Supplied text.
EOSC-Life brings together the 13 Biological and Medical ESFRI research infrastructures (BMS RIs) to create an open collaborative space for digital biology. It is our joint response to the challenge of analysing and reusing the prodigious amounts of data produced by life-science. Managing and integrating this data is beyond the capabilities of most individual end-users and institutes. By publishing data and tools in a Europe-wide cloud EOSC-Life aims to bring the capabilities of big science projects to the wider research community. Federated user access (AAI) will allow transnational resource access and authorisation. EOSC-Life establishes a novel access model for the BMS RI: through EOSC scientists would gain direct access to FAIR data and tools in a cloud environment available throughout the European Research Area.

EOSC-Life will make BMS RIs data resources FAIR and publish them in the EOSC following guidelines and standards (e.g. EDMI). Overall this will drive the evolution of the RI repository infrastructure for EOSC and integration of the BMS RI repositories. EOSC-Life will implement workflows that cross disciplines and RI boundaries and address the needs of interdisciplinary science. Through open hackathons and bring-your-own-data events we will co-create EOSC-Life with our user communities , providing a blueprint for how the EOSC supports wide-spread and excellent data-driven life science research. EOSC-Life will address the data policies needed for human research data under GDPR. Interoperable provenance information describe history of sample and data to ensure reproducibility and adherence to regulatory requirements.

The goal of the EOSC-Life project is to make sure that life-scientists can find, access and integrate life-science data for analysis and reuse in academic and industrial research. EOSC-Life will transform European life-science by providing an open, continent-scale, collaborative and interdisciplinary environment for data science.

eScienceLab contribution

The eScience Lab is contributing in eScienceLab as part of ELIXIR-UK.

  • WP1: Publishing FAIR RI data resources in EOSC
  • WP2: Tools Collaboratory: Deployment of life-science data integration and analysis workflows in EOSC
    • Implementation of a mechanism for publishing and sharing workflows across instances of the environment
  • WP3: Demonstrators and Open Calls for User Projects

We will address cross-RI interoperability in the EOSC by fostering implementation of tools and workflows in an integrated EOSC environment. To this end, this task will leverage pre-existing work on standardization and, where possible, try to synergize with relevant efforts such as GA4GH Cloud Work Stream.

Extracted entries.

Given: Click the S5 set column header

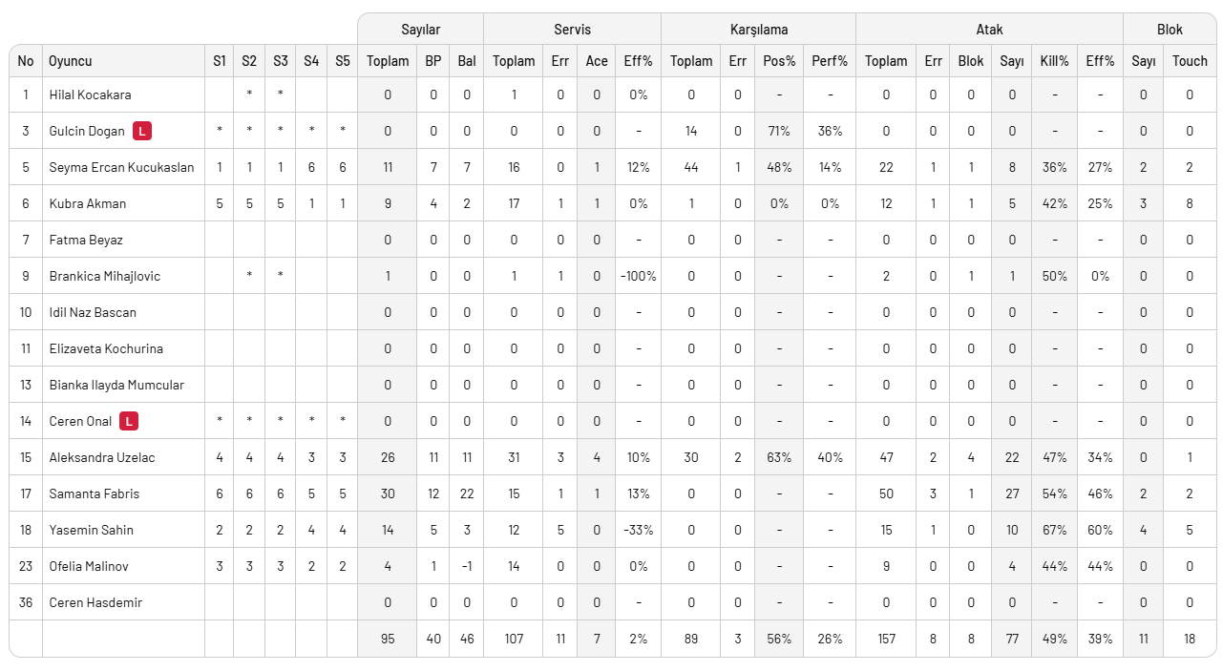Looking at the screenshot, I should tap(343, 61).
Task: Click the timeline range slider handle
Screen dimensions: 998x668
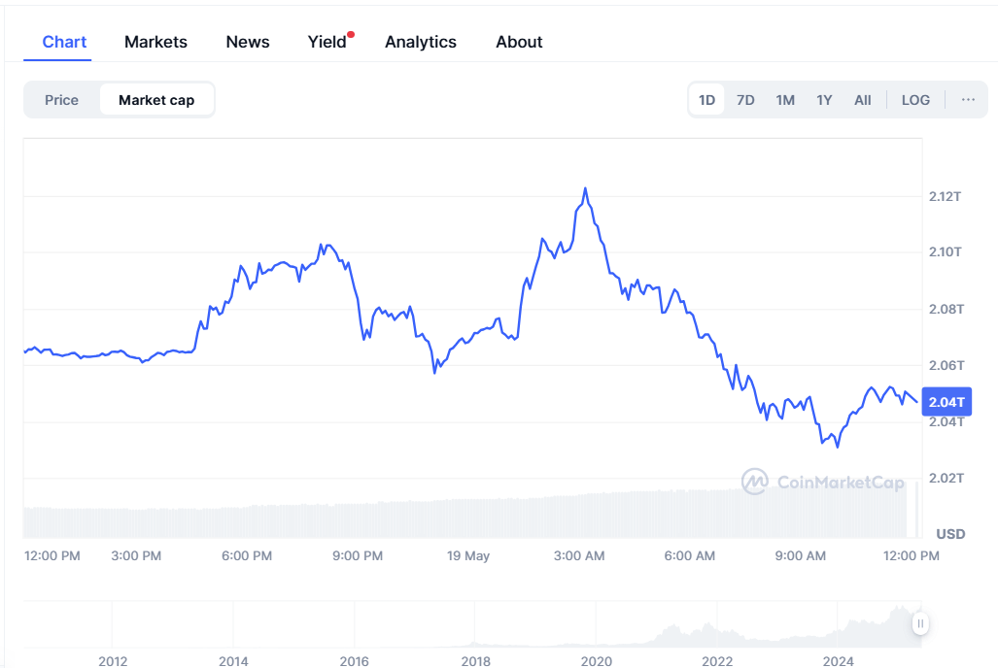Action: coord(919,623)
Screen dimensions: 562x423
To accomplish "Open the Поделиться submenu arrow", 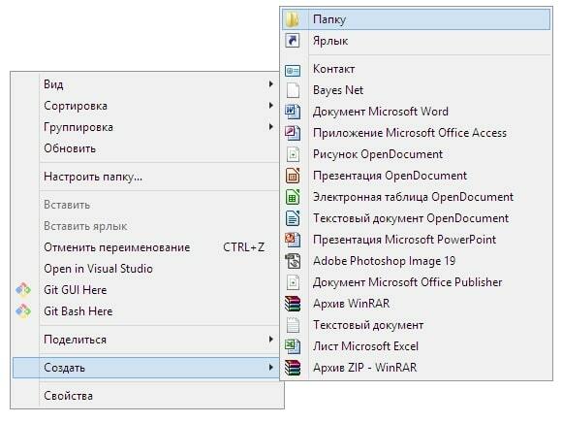I will click(271, 339).
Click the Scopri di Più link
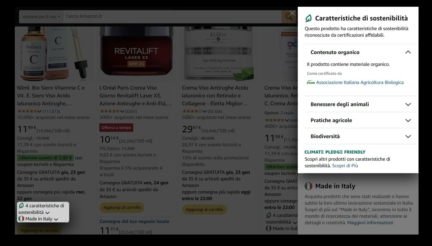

Required action A. In the EOSC-Life text, rewrite the passage from "EOSC-Life brings together" to "European Research Area.", swapping "digital biology" for "computational biology".
Required action B. Continue the EOSC-Life project text from its final sentence.
The entries were taken from a separate source.

Expected output A.
EOSC-Life brings together the 13 Biological and Medical ESFRI research infrastructures (BMS RIs) to create an open collaborative space for computational biology. It is our joint response to the challenge of analysing and reusing the prodigious amounts of data produced by life-science. Managing and integrating this data is beyond the capabilities of most individual end-users and institutes. By publishing data and tools in a Europe-wide cloud EOSC-Life aims to bring the capabilities of big science projects to the wider research community. Federated user access (AAI) will allow transnational resource access and authorisation. EOSC-Life establishes a novel access model for the BMS RI: through EOSC scientists would gain direct access to FAIR data and tools in a cloud environment available throughout the European Research Area.

Expected output B.
The proposed integrated environment is to build on a limited number of components in the following areas:

  • software and tools packaging will leverage existing efforts around package managers for software (e.g. BioConda) and containerization technology (e.g. Docker, Singularity) with reference to standards from the Open Containers Initiative.
  • workflow composition and execution will rely on widely adopted standards for workflow specification (e.g. Common Workflow Language) to ensure interoperability and re-usability across research infrastructure.
  • an environment with a graphical user interface (e.g. based on Galaxy) to support end-users with little or no experience in the design, customization and implementation of software pipelines.

EOSC-Life architecture

Tools and workflows must be findable and accessible. They should also be citable, have managed metadata profiles and openly available for review and analytics. The proposed registry solution will be built in the following components:

  • A Workflow Registry based on a prior open source platform (e.g. myExperiment) that is workflow system agnostic, supports a repository of workflows in native and standardised form (e.g. CWL) and the virtual aggregation of established tool, workflow and registries to support discovery over a fragmented ecosystem. The federated registry would support a common API to simplify access for tool developers.
  • Standardised workflow identifiers and metadata descriptions (e.g. CWL) needed for workflow discovery, reuse, preservation, interoperability and monitoring and metadata harvesting using standard protocols. Workflows are usually multi-component (requiring links to test data, example runs, explanatory documentation, etc) and used in collections for scientific use cases. We plan to use the Research Object specification for packaging workflows, which has already been combined with CWL and is part of the BioComputeObject specification.
  • Workflow snapshot preservation, publishing, citation and monitoring, credit claiming and workflows part of the scholarly communication landscape partnering with platforms like DataCite and EOSC’s OpenAIRE and their Research Community Dashboards linking publications with workflows, associated datasets, software, etc.

The workflow registry is planned to be based on the SEEK platform using Common Workflow Language and Research Objects to glue in federated workflow and tool descriptions across the research infrastructures.